## AIM OF THE TASK
Put the rows below into a Markdown table with a Row column for the row number and a Text column for the line, skipping any blank lines. Leave the pictures out of the table.

## DATA SECTION

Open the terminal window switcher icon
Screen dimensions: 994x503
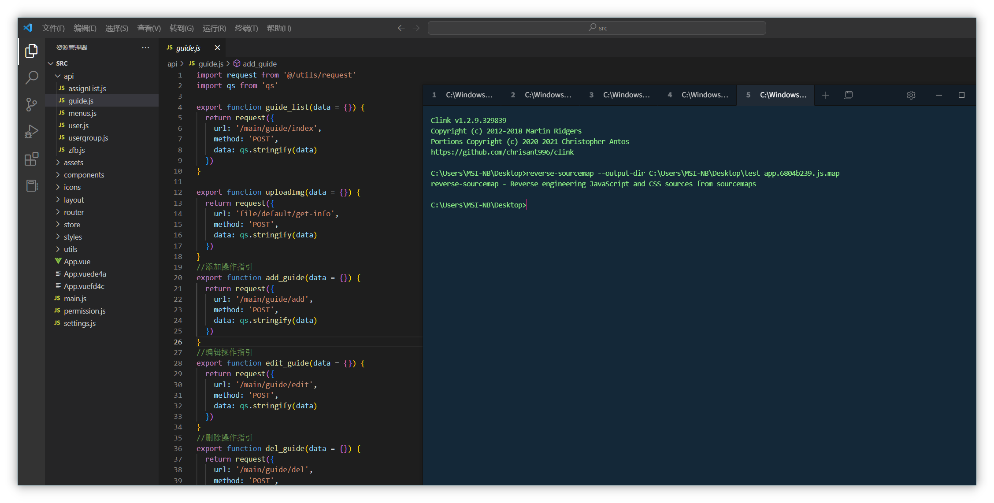coord(848,95)
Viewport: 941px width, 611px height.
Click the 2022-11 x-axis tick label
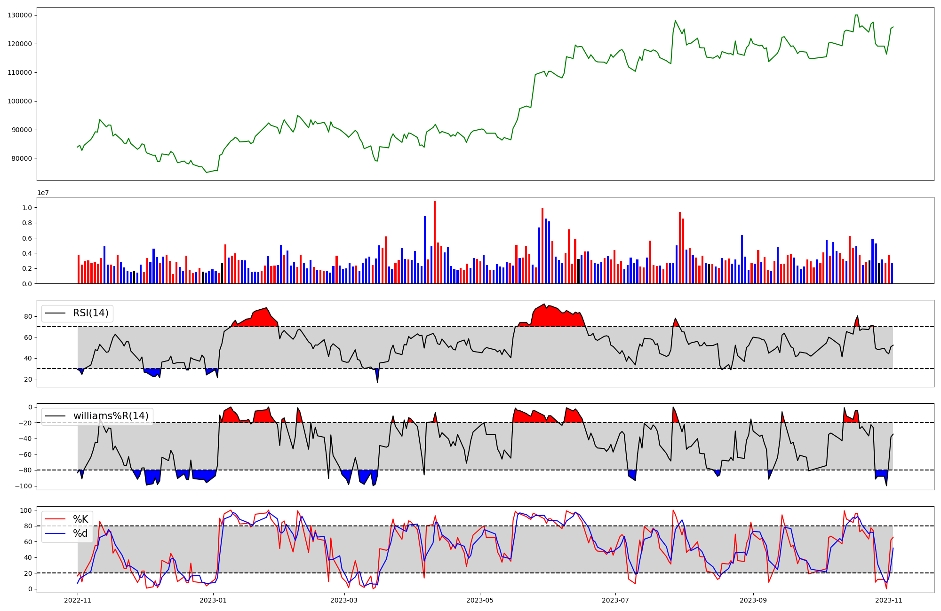[78, 600]
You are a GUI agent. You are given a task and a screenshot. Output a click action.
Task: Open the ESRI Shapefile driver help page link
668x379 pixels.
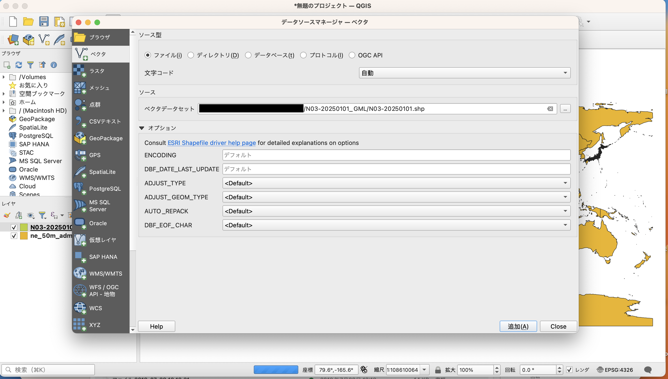(x=211, y=143)

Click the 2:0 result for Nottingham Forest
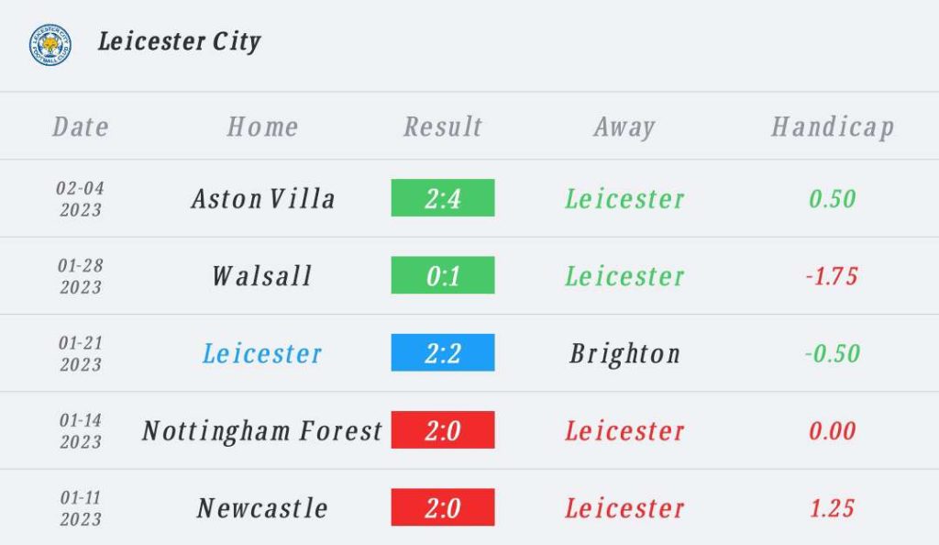[443, 430]
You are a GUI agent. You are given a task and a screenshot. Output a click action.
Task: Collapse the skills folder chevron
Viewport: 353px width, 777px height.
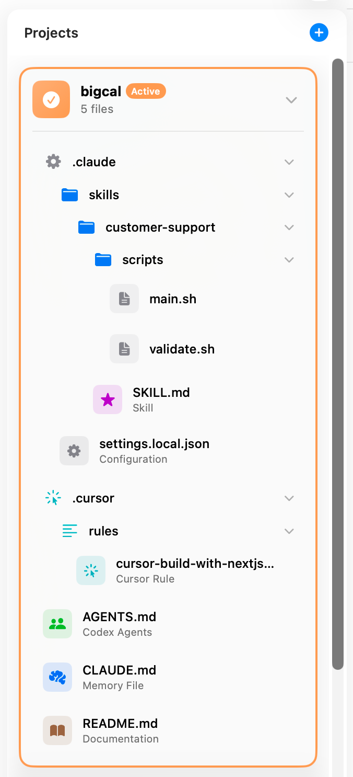(289, 195)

## REPLY
| Row | Text |
|---|---|
| 1 | Open the terminal window switcher icon |
| 2 | Screen dimensions: 994x503 |
| 3 | coord(848,95) |
| 4 | Viewport: 941px width, 611px height. |
| 5 | Click the 2022-11 x-axis tick label |
| 6 | [78, 600] |
| 7 | You are a GUI agent. You are given a task and a screenshot. Output a click action. |
| 8 | Task: Open the ESRI Shapefile driver help page link |
| 9 | 668x379 pixels. |
| 10 | (x=211, y=143) |
| 11 | Click the 2:0 result for Nottingham Forest |
| 12 | [443, 430] |
| 13 | You are a GUI agent. You are given a task and a screenshot. Output a click action. |
| 14 | Task: Collapse the skills folder chevron |
| 15 | Viewport: 353px width, 777px height. |
| 16 | (289, 195) |